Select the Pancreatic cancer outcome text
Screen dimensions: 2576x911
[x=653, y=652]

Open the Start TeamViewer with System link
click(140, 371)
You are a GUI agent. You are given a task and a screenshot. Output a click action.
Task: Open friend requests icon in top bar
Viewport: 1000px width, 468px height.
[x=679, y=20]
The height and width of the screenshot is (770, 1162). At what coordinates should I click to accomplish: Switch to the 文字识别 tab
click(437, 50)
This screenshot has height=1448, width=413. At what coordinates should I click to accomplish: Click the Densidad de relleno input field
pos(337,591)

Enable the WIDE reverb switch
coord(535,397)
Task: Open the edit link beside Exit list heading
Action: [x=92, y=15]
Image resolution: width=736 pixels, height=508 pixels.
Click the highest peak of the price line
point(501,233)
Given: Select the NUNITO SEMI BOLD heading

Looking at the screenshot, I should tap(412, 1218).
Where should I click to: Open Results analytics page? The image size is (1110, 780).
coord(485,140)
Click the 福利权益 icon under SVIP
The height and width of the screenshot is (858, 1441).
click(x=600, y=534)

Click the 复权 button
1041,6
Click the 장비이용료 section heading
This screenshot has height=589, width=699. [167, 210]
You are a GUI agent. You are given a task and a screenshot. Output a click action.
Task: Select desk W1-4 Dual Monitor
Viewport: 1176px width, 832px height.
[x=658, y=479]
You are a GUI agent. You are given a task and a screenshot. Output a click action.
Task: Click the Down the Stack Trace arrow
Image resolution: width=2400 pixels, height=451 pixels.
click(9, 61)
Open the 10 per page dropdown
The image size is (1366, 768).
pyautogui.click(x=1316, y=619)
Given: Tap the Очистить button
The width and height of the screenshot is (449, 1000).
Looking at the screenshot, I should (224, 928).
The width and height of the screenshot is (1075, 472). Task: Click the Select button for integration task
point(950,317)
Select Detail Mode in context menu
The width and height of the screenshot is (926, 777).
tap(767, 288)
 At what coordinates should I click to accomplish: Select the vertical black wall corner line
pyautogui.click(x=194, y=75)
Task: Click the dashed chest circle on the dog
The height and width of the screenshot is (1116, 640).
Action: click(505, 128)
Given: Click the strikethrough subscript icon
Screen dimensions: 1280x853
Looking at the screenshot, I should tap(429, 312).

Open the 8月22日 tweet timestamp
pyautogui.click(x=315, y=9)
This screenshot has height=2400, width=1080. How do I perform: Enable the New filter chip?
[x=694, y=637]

********************

The records above are to be restated word for word.

Select the Pancreatic cancer outcome text
Screen dimensions: 2576x911
[x=653, y=652]

Open the Start TeamViewer with System link
click(140, 371)
You are a GUI agent. You are given a task and a screenshot. Output a click action.
Task: Open friend requests icon in top bar
Viewport: 1000px width, 468px height.
[x=679, y=20]
The height and width of the screenshot is (770, 1162). At what coordinates should I click to accomplish: Switch to the 文字识别 tab
click(437, 50)
This screenshot has height=1448, width=413. At what coordinates should I click to accomplish: Click the Densidad de relleno input field
pos(337,591)

Enable the WIDE reverb switch
coord(535,397)
Task: Open the edit link beside Exit list heading
Action: [x=92, y=15]
Image resolution: width=736 pixels, height=508 pixels.
Click the highest peak of the price line
point(501,233)
Given: Select the NUNITO SEMI BOLD heading

Looking at the screenshot, I should tap(412, 1218).
Where should I click to: Open Results analytics page? The image size is (1110, 780).
coord(485,140)
Click the 福利权益 icon under SVIP
The height and width of the screenshot is (858, 1441).
click(x=600, y=534)

Click the 复权 button
1041,6
Click the 장비이용료 section heading
This screenshot has height=589, width=699. [167, 210]
You are a GUI agent. You are given a task and a screenshot. Output a click action.
Task: Select desk W1-4 Dual Monitor
Viewport: 1176px width, 832px height.
[x=658, y=479]
You are a GUI agent. You are given a task and a screenshot. Output a click action.
Task: Click the Down the Stack Trace arrow
Image resolution: width=2400 pixels, height=451 pixels.
click(9, 61)
Open the 10 per page dropdown
The image size is (1366, 768).
pyautogui.click(x=1316, y=619)
Given: Tap the Очистить button
The width and height of the screenshot is (449, 1000).
Looking at the screenshot, I should (224, 928).
The width and height of the screenshot is (1075, 472). Task: Click the Select button for integration task
point(950,317)
Select Detail Mode in context menu
The width and height of the screenshot is (926, 777).
tap(767, 288)
 At what coordinates should I click to accomplish: Select the vertical black wall corner line
pyautogui.click(x=194, y=75)
Task: Click the dashed chest circle on the dog
The height and width of the screenshot is (1116, 640).
Action: click(505, 128)
Given: Click the strikethrough subscript icon
Screen dimensions: 1280x853
Looking at the screenshot, I should tap(429, 312).

Open the 8月22日 tweet timestamp
pyautogui.click(x=315, y=9)
This screenshot has height=2400, width=1080. How do I perform: Enable the New filter chip?
[x=694, y=637]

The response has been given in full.